• **EXERCISE REQUIREMENTS**:
1. In the shoreline-change text below, turn the paragraph that opens with "The coasts are having" into a short bulleted list that keeps its main facts.
2. From the shoreline-change text below, reproduce word for word the passage starting at "Abstract This is" and ending at "satellite imagery DSAS.".

::: SOURCE DOCUMENT

Dept of Civil Engineering,

Sri Ranganathar Institute of Technology, Coimbatore

  1. Kartic Kumar

    Dept of Civil Engineering, Adithya Institute of Technology, Coimbatore

    Abstract This is a humble effort to study the coastline / shoreline changes along the coast of Chennai due to anthropogenic activities such as constructions of harbors, ports, groins, jetties etc., using Remote Sensing and GIS technology. Since it is found that our country is in need of developing a standard method for mapping and modeling the highly dynamic process of shoreline changes. This study is going to investigation the shoreline changes due to anthropogenic activities in Chennai port. Multiband satellite imageries where used are 1988, 1996 and 2009 covering 12 years period. The statistical analysis is done by using open source software tools and average rate of – erosion calculated for the coast of Chennai.

    Keywords Coastline / shoreline changes, anthropogenic activities, satellite imagery DSAS.


The coasts are having the highly dynamic parts on the earth surface features. It is continuously undergoing both gradual and sudden changes with many physical processes, such as tidal flooding, sea level rise, land subsidence, volcanic activity and erosion-sedimentation. Changes in shoreline prediction considered to be one of the highly dynamic processes in the coastal regions and the change in shoreline, caused due to physical as well as anthropogenic process, have large environmental significance these changes occur over both long and short terms and involve hydrodynamic, geomorphic, tectonic and climatic forces hence the study of shoreline position is of utmost importance for management purposes like developmental planning and hazard zone or academic endeavours, determination of erosion and accretion, estimation of regional scale sediment budgets etc.

In order to continue the usage of shore and coastal areas the study of shoreline is necessary and methodology has to be developed to plan, predict and maintain shoreline in the safety limit for sustainable development of coast and also for economic activities.

Developing a new accurate and clear method by using software is the immediate requirement for processing and analysis of data. This is because of the requirement for fast processing, automatic and semi-automatic processing of the data. In order to solve this, a clear program must be developed, analysed, compared with other methods to find

the most optimal solution for the given problem and continuously upgraded.


We are in a situation to understanding reasons and outcome report for shoreline erosion due to anthropogenic activities. Requirement to create standard techniques and tools for creating SLC mapping, modelling and investigating the changes in the shoreline. In order to reduce erosion and proper management of coastal areas. There is a need to create methods / practices to keep the shoreline in a place to achieve sustainable coast. Identify the problems due to anthropogenic activities such as construction of harbor, port and recreational activities etc., Semi-automatic and automatic extraction techniques and algorithms are needed for acquiring results quickly.


  1. To map Shoreline changes and understanding the cause and relationship between anthropogenic activities to erosion, shoreline changes and their impacts.

  2. To create a methodology to extract the shoreline changes using semi automatic process using particle swarm optimization algorithm from satellite images.


    A report says that erosion and accretion is a major problem on shoreline. Also it affects the economic development activities such as development of ports and harbours. A study conducted by NCSCM reports that 67.9% of Sundarbans in coastal region of west Bengal is having corrosion. Now we are in a necessity to map the change of shoreline positions that help to investigate the reason and outcome report for erosion in shoreline.

::::::
::: SOURCE DATA

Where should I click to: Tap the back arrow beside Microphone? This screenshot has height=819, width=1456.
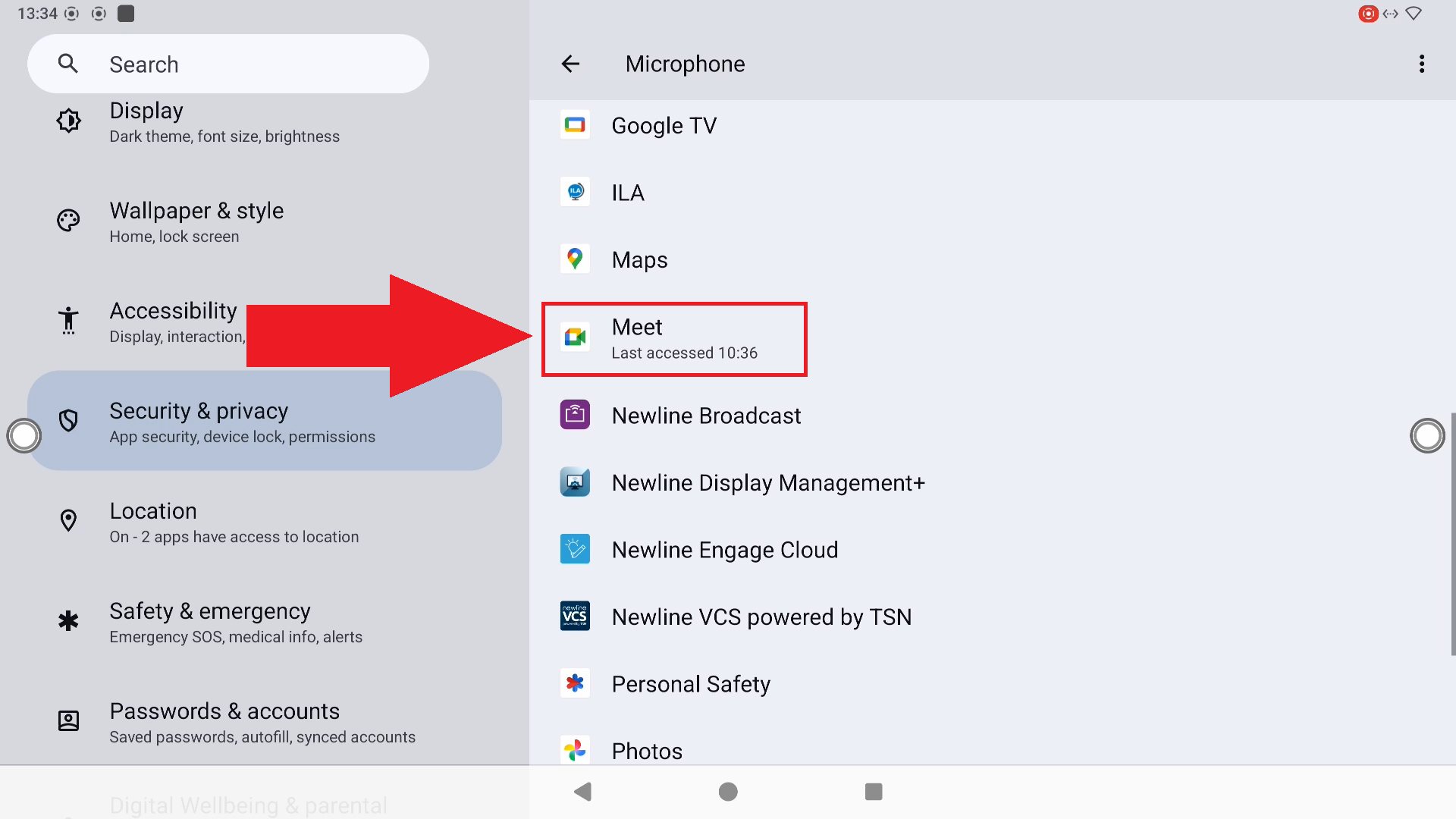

::::::

• **THE RESULTS**:
1.
- Coasts are among the most dynamic features of the earth's surface.
- They change both gradually and suddenly through physical processes such as tidal flooding, sea level rise, land subsidence, volcanic activity and erosion-sedimentation.
- Shoreline change is one of the most dynamic processes in coastal regions. It comes from both physical and human (anthropogenic) causes and has large environmental significance.
- These changes happen over both long and short terms and involve hydrodynamic, geomorphic, tectonic and climatic forces.
- Studying shoreline position is therefore very important for:
  - management, such as development planning and hazard zones
  - academic work
  - finding erosion and accretion
  - estimating regional sediment budgets

2.
Abstract This is a humble effort to study the coastline / shoreline changes along the coast of Chennai due to anthropogenic activities such as constructions of harbors, ports, groins, jetties etc., using Remote Sensing and GIS technology. Since it is found that our country is in need of developing a standard method for mapping and modeling the highly dynamic process of shoreline changes. This study is going to investigation the shoreline changes due to anthropogenic activities in Chennai port. Multiband satellite imageries where used are 1988, 1996 and 2009 covering 12 years period. The statistical analysis is done by using open source software tools and average rate of – erosion calculated for the coast of Chennai.

    Keywords Coastline / shoreline changes, anthropogenic activities, satellite imagery DSAS.